As much as part of me wanted to cover my eyes from all the horrors of what was being set up for Taylor Russell’s Maren, I was also intrigued by the story being set up. I was perplexed as to what would make Maren thirsty for human blood and how she’d go out and survive in a world with this inclination. Especially as she listened to her father’s tape about how he’d discovered her identity and we met Sully, there was a mix of confusion and interest in the cannibal lore this movie was trying to establish. And, in my opinion, Bones And All, falls a bit short of its world building. Cannibalism is a gene? Later I would better come to terms with it as an exaggerated metaphor for otherness. 

Maren and Lee kissing in Bones And All

(Image credit: MGM)


Bones And All then got me more invested when Timothée Chalamet’s Lee meets Maren and they realize they are both eaters. As the pair of cannibals get to know each other, stick with one another through their wandering road trips and we learn their heartbreaking backstories, I found myself finding compassion for these two lonely cannibals. Of course, it’s fiction, I’m allowed! 

One moment that particularly stuck out to me was when Maren and Lee are hanging out in a barn and Maren points out how all the cows before them have families who will miss them once they are slaughtered to become food. The scene really put into perspective how regular meat-eaters could be seen just as negatively, because they are consuming a life, but because we liken the animals we eat to not have free will and less than, it’s not thought of as murder. 

A Bloody Timothée Chalamet sits in a truck bed in Bones and All.

(Image credit: MGM)


One of two horrifying scenes Bones and All builds to is Maren finally finding and meeting her mother (played by Chloé Sevigny) after living her entire life not knowing who she was. The moment when Maren first enters the mental institution of her mother, I was optimistic it might be a tearful reunion, but wow, was I wrong. When Maren enters, she finds her mother’s arms are nubs and she was ready to eat her own before Maren hurriedly left. I can’t even imagine the absolute heartbreak of meeting a parent in that condition and them trying to eat you. It almost sounds comical now, but that scene was terrifying to see through Maren's eyes. 

Timothée Chalamet and Taylor Russell in Bones and All.

(Image credit: Metro-Goldwyn-Mayer Pictures)


No wonder Timothée Chalamet’s fans ended up shutting down the carpet for this movie, he’s an incredible actor. After Maren leaves for a little bit, she finds Lee and confesses her love to him, and he admits he ate his entire dad “bones and all” after he went blood thirsty for him and his sister. When the pair decide to settle down in one place, get an apartment together and normal jobs, I felt hopeful that maybe these cannibals could make it in the world despite their otherness, framed as hereditary in the movie, and lifetime of pain. Maybe, they could find happiness and break the cycle of their parents. 

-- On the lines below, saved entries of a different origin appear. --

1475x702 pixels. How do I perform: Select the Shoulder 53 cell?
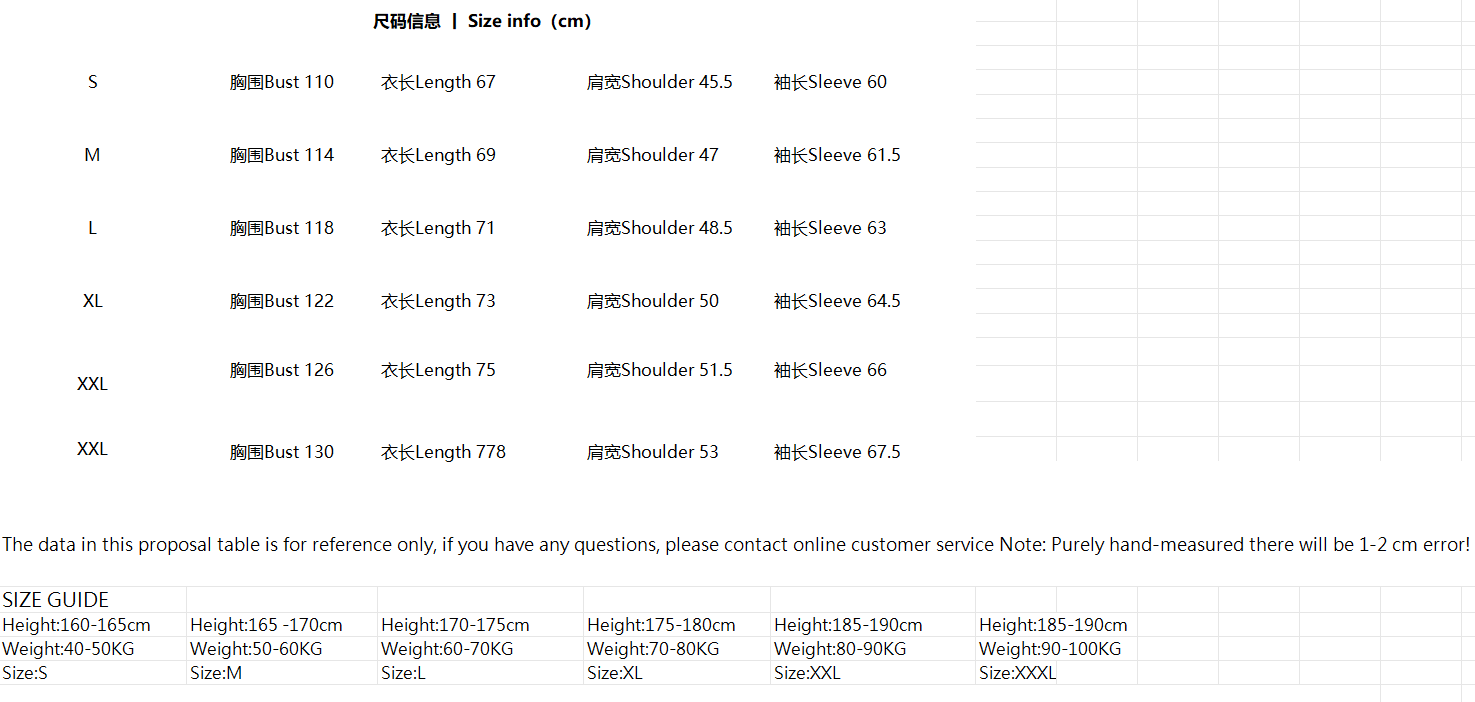coord(652,452)
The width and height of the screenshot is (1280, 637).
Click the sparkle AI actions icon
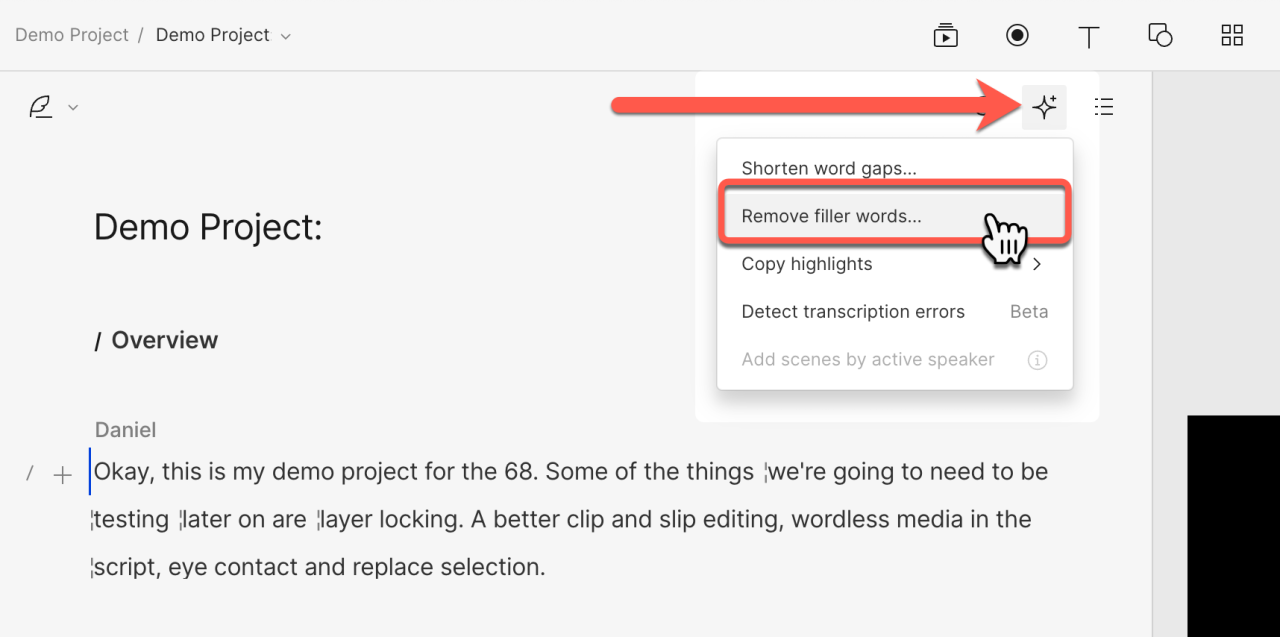point(1044,107)
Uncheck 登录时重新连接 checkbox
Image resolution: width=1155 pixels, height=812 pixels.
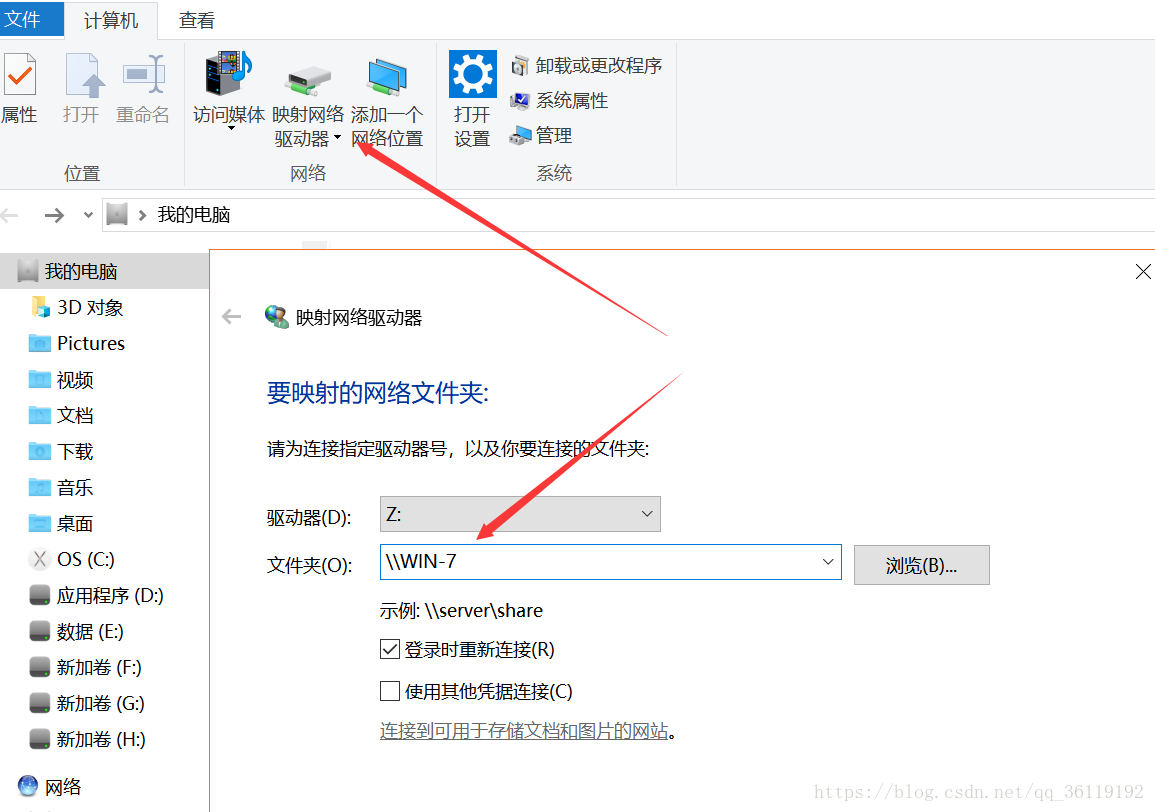click(390, 649)
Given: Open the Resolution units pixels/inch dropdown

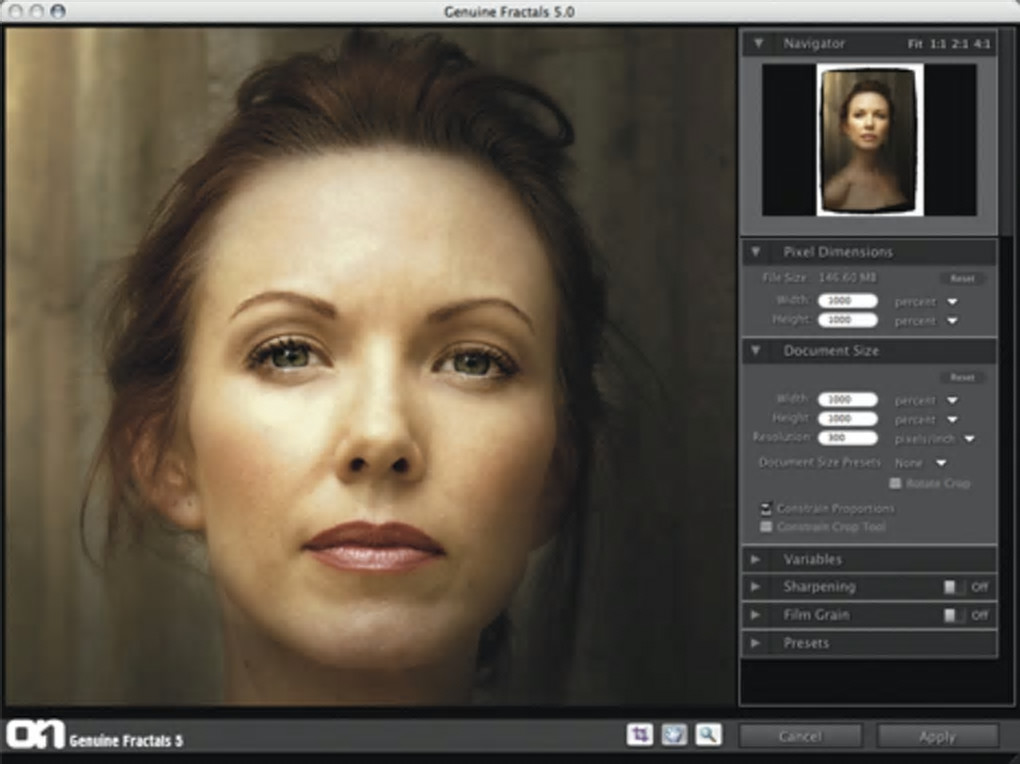Looking at the screenshot, I should pyautogui.click(x=968, y=438).
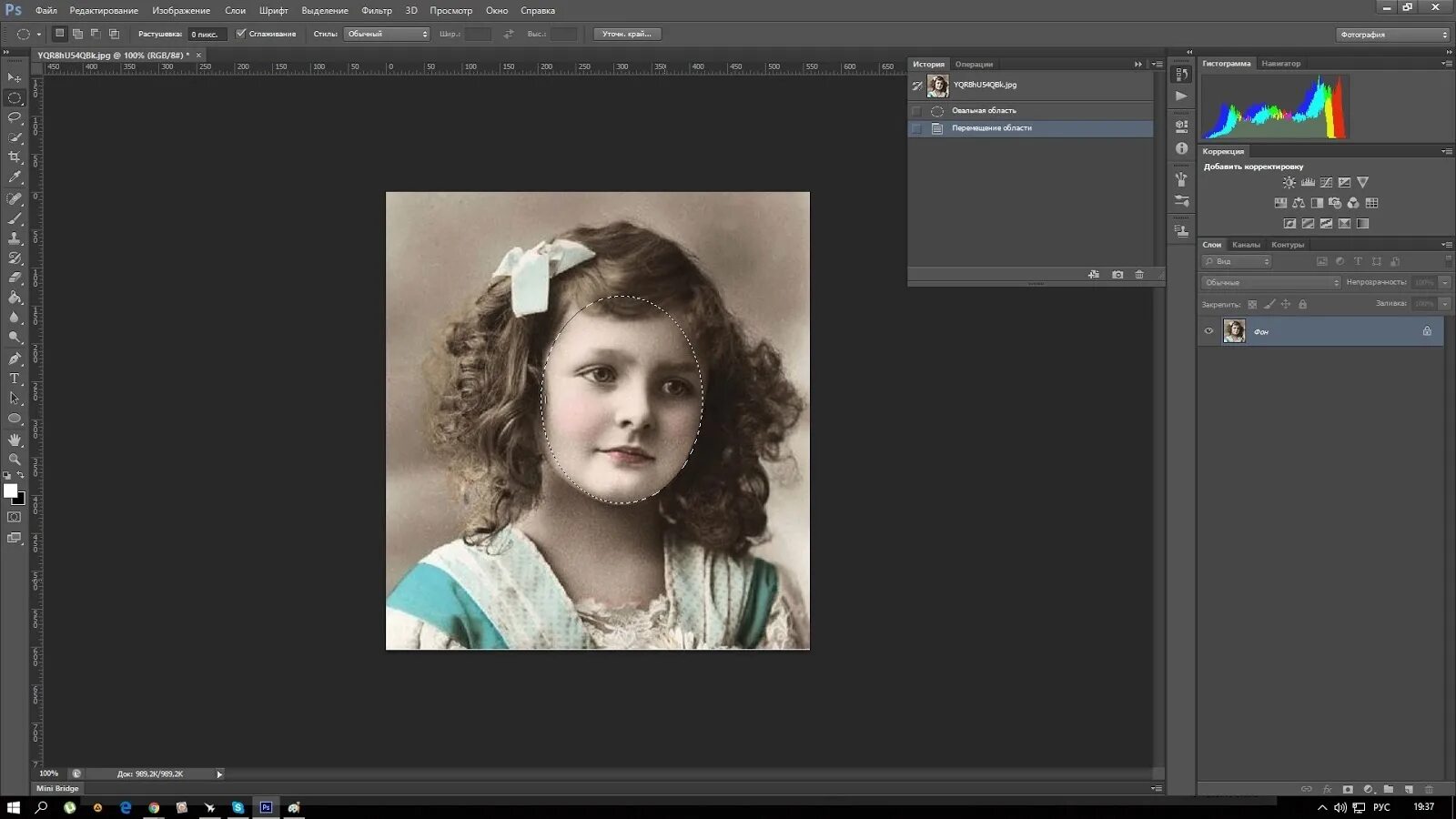
Task: Create new snapshot with camera icon
Action: tap(1117, 275)
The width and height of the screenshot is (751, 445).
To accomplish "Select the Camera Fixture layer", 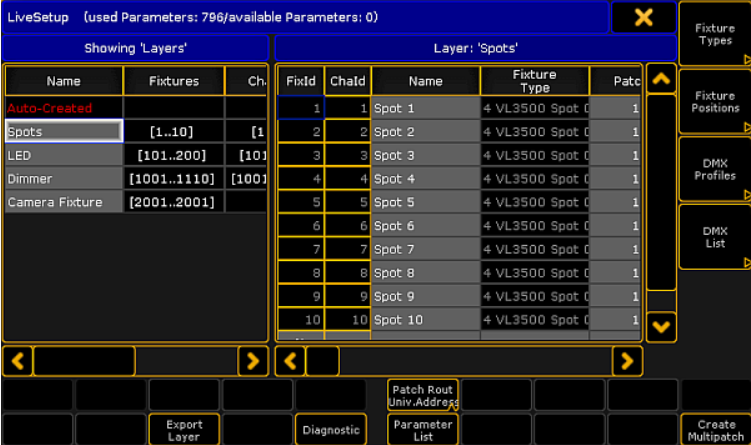I will coord(63,202).
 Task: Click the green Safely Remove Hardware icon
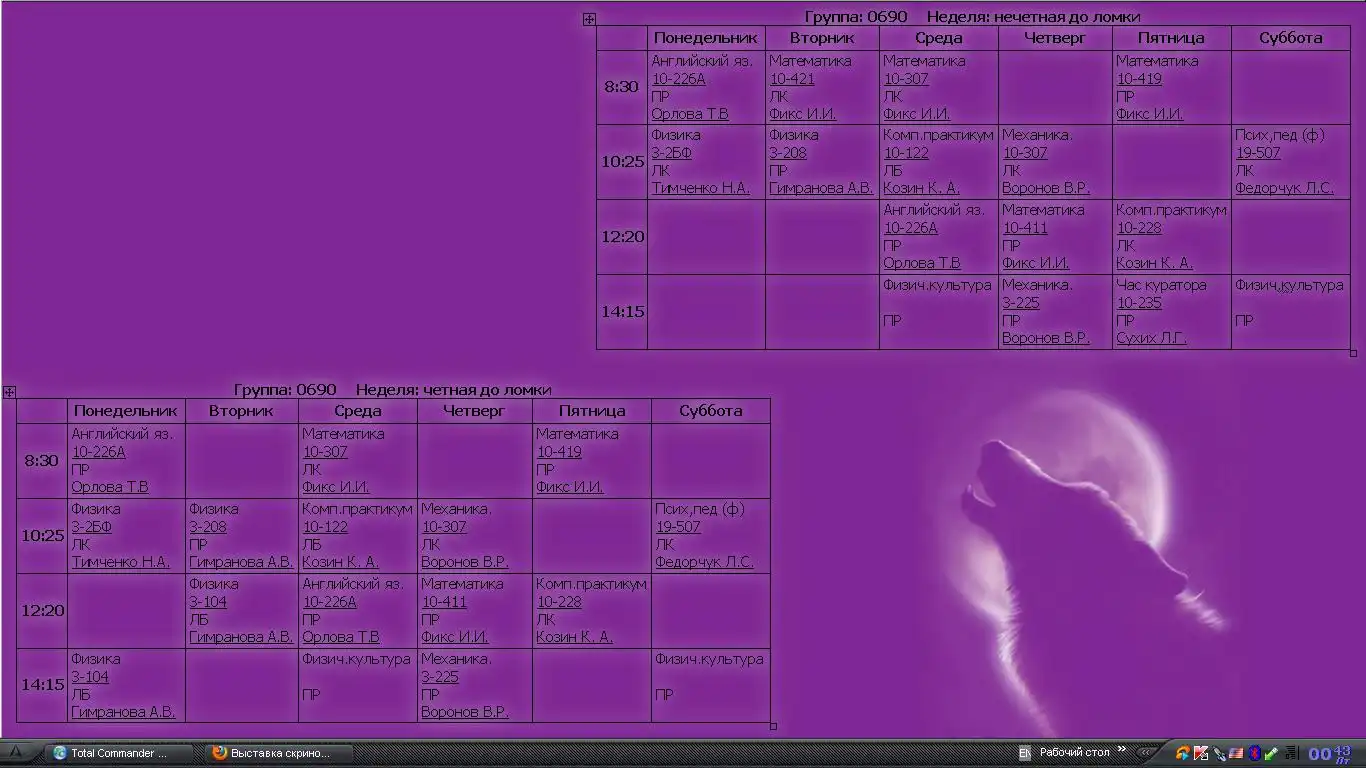coord(1271,753)
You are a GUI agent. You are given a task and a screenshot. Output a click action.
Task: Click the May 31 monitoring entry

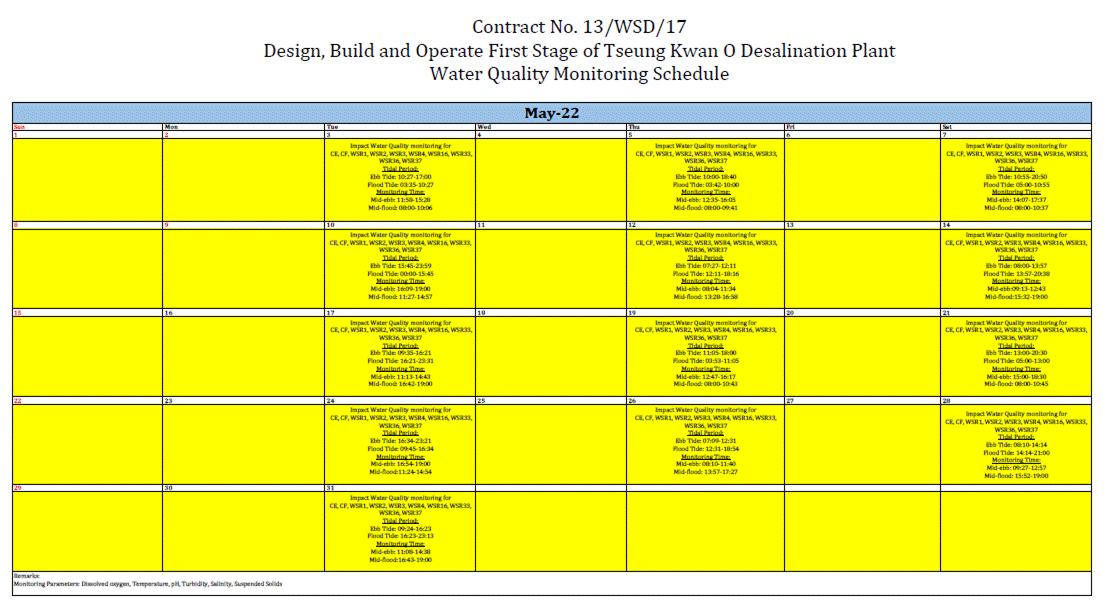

Mark Rylance as Sully in Bones and all

(Image credit: MGM)


Then Sully comes back, right to their peaceful haven away from the terrors of the world. And let me say, the entire movie I felt an underlying anxiety regarding Sully. He clearly has an odd fascination with Maren, given the reveal a bit earlier he had followed her ever since he met her. When he breaks into her home and then pins her on the bed, I was so stressed about what was going to happen. Thankfully, Lee walks in the door with groceries and they take him down together. 

Timothee Chalamet and Taylor Russell in Bones And All

(Image credit: United Artists)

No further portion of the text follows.